I’ve kept track of other transactions in the last few years, and they tend to go for between 1.5 and 2.5 times sales. (My guess is that the SJM/PG transaction was at the low end because this will double SJM’s size, implying SJM will need a lot more staff to handle it, and can’t cut costs as much as a larger buyer might.) Brands with a high gross margin and low continuing need for advertising, like BRNS, are potentially much more profitable and therefore tend to trade on the high end. Even some weak brands in competitive areas can fetch some surprisingly high prices to the right buyer, such as the sale a year ago of the declining BAN deodorant brand for 2 times sales.

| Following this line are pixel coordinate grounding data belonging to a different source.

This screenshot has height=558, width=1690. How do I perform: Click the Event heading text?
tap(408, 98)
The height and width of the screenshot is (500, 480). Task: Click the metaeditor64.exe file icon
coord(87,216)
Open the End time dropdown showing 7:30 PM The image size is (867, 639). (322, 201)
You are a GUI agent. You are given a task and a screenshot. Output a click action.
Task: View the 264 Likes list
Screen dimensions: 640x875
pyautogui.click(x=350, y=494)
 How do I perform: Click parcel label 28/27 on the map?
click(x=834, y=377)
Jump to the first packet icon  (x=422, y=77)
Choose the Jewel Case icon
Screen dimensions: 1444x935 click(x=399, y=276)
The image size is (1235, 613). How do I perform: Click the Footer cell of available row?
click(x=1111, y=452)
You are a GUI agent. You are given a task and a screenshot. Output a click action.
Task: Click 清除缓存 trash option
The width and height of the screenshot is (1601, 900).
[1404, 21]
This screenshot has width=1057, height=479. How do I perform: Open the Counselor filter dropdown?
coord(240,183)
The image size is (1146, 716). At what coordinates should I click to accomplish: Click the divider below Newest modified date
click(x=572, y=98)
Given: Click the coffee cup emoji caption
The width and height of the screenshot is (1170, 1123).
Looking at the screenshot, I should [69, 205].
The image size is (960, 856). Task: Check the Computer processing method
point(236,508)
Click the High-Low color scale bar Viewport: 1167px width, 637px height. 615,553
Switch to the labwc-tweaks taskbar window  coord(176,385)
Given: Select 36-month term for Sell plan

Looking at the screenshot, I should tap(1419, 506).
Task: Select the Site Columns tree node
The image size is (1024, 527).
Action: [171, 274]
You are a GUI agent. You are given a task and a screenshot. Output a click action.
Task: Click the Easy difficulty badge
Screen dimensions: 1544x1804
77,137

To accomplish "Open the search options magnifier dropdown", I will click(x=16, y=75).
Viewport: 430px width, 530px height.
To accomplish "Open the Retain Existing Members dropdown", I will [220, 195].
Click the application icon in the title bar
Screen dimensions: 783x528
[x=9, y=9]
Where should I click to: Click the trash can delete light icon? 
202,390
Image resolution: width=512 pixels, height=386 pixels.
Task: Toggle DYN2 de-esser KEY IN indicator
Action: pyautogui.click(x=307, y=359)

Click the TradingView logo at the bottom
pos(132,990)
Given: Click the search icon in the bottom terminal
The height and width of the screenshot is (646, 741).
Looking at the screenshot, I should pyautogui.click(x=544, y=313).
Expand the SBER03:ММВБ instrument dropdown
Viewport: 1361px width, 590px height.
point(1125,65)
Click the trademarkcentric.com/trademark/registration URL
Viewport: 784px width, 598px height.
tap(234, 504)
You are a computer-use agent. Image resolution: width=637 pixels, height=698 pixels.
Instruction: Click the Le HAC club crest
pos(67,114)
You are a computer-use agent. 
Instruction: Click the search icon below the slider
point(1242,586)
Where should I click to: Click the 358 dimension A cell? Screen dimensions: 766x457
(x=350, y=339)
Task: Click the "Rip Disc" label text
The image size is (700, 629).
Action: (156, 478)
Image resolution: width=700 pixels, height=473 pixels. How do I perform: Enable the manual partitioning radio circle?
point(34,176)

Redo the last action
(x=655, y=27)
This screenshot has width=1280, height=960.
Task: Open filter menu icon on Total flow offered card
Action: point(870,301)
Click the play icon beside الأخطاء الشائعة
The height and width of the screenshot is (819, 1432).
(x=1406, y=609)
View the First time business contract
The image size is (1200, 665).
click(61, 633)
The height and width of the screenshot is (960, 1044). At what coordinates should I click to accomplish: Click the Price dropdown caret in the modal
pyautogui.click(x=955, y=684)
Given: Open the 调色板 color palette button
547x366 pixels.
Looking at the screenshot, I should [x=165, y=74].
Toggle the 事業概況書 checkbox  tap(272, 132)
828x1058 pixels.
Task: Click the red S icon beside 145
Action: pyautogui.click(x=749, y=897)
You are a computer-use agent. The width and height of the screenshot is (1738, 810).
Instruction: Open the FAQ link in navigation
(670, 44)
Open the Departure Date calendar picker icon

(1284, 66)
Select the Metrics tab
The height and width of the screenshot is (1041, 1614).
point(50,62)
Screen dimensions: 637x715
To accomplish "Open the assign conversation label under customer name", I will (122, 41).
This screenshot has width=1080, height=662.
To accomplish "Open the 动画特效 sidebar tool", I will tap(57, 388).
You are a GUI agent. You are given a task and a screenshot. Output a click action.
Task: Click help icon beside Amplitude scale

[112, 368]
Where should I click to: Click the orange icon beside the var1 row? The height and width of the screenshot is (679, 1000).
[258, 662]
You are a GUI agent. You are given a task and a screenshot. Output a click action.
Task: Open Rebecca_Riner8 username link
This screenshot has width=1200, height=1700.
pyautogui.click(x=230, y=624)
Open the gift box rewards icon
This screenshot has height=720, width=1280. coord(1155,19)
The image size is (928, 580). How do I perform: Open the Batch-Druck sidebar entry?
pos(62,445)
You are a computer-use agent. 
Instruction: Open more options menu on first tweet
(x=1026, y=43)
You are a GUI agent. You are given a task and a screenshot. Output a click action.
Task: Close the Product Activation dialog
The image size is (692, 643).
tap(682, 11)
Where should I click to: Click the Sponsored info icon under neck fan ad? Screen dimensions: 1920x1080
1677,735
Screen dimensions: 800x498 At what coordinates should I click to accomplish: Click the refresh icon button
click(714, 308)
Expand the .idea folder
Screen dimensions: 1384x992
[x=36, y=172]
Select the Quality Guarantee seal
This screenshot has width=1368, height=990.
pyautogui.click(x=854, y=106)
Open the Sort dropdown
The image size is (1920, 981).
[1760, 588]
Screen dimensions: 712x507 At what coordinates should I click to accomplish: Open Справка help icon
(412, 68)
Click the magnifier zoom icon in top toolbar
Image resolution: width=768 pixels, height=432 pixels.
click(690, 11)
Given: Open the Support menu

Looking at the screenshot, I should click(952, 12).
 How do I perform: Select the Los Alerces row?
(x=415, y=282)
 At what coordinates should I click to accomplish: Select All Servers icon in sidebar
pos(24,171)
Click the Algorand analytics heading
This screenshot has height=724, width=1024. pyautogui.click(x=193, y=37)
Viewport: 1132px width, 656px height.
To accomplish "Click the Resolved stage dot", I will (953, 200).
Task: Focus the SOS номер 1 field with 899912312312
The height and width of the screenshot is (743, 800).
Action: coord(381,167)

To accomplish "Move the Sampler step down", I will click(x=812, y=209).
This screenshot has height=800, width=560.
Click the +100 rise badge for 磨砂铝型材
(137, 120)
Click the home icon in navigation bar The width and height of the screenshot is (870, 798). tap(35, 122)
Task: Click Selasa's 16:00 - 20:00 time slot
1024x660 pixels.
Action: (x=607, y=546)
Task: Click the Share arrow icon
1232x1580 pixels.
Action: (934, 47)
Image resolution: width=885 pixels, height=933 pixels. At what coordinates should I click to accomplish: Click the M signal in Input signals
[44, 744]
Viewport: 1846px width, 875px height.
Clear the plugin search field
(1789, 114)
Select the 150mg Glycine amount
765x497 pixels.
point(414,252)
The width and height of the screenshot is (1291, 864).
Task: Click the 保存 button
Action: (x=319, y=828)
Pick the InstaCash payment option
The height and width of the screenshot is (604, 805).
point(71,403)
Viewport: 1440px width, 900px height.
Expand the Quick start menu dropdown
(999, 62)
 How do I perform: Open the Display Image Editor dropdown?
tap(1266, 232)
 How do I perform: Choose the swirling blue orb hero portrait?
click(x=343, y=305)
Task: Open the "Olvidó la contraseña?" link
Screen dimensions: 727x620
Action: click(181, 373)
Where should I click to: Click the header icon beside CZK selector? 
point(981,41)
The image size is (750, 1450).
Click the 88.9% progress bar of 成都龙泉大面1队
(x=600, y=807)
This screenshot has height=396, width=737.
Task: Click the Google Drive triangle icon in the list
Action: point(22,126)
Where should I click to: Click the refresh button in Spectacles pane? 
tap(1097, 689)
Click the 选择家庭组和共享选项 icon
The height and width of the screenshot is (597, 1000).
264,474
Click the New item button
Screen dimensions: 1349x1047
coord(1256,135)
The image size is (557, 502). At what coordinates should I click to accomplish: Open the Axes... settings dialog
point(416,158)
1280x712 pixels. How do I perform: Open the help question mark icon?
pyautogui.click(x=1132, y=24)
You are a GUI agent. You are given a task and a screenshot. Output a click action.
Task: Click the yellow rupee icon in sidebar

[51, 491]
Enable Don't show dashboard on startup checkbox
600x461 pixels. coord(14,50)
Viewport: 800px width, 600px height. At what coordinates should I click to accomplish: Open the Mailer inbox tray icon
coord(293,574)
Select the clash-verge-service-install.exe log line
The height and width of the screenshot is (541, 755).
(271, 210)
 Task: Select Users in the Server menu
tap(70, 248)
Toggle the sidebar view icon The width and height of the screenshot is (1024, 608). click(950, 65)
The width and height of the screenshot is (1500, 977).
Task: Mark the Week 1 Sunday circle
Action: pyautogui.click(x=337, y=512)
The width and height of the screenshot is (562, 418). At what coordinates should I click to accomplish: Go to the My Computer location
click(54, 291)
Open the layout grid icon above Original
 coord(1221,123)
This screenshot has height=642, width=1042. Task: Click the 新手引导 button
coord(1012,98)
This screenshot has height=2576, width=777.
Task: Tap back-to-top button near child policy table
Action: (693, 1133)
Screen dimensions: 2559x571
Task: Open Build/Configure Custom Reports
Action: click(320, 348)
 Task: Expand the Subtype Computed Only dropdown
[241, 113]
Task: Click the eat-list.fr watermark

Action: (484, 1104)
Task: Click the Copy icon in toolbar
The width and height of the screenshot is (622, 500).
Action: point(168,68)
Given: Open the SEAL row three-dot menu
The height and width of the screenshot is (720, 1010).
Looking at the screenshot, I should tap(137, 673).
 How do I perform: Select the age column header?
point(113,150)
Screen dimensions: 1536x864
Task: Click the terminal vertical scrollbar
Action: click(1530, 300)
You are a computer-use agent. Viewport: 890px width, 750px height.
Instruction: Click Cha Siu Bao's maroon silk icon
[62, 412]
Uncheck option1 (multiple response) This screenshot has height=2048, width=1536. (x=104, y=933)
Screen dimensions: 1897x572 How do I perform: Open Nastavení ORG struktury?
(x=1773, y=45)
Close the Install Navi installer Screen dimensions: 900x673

At a lowly 1.5 times sales, CNXS would be worth about $10 per share, adding in its cash and receivables, subtracting all liabilities, and assuming all stock options get exercised. At 2 times sales, it comes to $13. I’ll take either.

Will CNXS be sold, or will management cling to its jobs at the expense of shareholders? One never knows. The fact that management has a lot of stock and options, but not so much as to fend off an unfriendly raid, suggests it will do the right thing.

I sense that management has been awaiting substantial and sustainable black ink before putting the company up for sale, to strengthen its stock price and negotiating position first. With the strong Q3 numbers, the clock is starting to tick.

ADDITIONAL INFO: Topics I can discuss in follow up notes if anyone cares, rather than further lengthen this post, include: Why did sales plummet so much between 1996-99? Why the weird swings in quarterly numbers in recent years? What about international markets? Do CNXS’s minor products (FiberChoice and Flair) have any value or potential? How strong and/or important is the patent protection for BRNS? What can go wrong?

Catalyst

1. Strong chance of CNXS being acquired by another consumer products company, with a value, based on comparable transactions and the huge consolidation savings available to the buyer, of more than $10.

2. P/E of under ten on rapidly growing earnings, from a company with about $1.50 per share of cash, no debt, and minimal capital spending needs.